> [Task to carry out] From the entries, copy out every line in which the word "French" is found.

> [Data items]
···

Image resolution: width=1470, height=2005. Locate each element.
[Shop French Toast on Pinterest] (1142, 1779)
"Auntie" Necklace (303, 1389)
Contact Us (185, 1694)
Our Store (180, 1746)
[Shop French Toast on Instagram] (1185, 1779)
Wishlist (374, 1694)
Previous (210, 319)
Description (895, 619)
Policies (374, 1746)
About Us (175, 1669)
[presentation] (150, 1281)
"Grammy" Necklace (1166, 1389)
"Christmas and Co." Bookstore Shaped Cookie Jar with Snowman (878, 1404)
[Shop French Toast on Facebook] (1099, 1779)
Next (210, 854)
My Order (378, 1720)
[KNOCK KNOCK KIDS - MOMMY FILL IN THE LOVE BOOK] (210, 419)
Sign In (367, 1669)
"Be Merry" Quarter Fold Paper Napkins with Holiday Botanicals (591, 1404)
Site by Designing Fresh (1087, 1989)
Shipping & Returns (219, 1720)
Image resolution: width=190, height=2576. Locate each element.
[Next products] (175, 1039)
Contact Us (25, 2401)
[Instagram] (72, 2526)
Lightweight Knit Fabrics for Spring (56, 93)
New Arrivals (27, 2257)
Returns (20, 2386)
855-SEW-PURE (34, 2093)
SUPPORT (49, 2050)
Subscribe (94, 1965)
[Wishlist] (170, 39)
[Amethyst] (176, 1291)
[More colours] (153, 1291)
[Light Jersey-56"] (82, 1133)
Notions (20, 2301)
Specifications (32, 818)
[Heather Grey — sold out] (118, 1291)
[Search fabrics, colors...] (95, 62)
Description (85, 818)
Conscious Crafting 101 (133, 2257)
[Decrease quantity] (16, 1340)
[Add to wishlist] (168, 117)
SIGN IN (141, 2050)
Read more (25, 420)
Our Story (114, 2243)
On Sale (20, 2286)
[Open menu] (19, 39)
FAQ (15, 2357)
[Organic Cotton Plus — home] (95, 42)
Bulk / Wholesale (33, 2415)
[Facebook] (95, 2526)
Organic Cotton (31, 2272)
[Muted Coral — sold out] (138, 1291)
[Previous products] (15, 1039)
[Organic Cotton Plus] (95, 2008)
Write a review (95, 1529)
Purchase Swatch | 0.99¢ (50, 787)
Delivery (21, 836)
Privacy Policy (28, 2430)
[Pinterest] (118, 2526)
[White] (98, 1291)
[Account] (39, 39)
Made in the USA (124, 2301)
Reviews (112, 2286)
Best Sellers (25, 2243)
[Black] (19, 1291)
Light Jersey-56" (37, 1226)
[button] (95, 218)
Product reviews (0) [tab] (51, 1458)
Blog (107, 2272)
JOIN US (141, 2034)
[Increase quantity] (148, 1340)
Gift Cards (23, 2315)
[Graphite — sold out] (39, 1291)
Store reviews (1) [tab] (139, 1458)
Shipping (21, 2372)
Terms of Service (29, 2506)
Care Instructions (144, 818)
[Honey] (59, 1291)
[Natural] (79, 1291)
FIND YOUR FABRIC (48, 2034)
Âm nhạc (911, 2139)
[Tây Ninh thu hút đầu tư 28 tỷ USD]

···

> [Answer]
[Shop French Toast on Pinterest] (1142, 1779)
[Shop French Toast on Instagram] (1185, 1779)
[Shop French Toast on Facebook] (1099, 1779)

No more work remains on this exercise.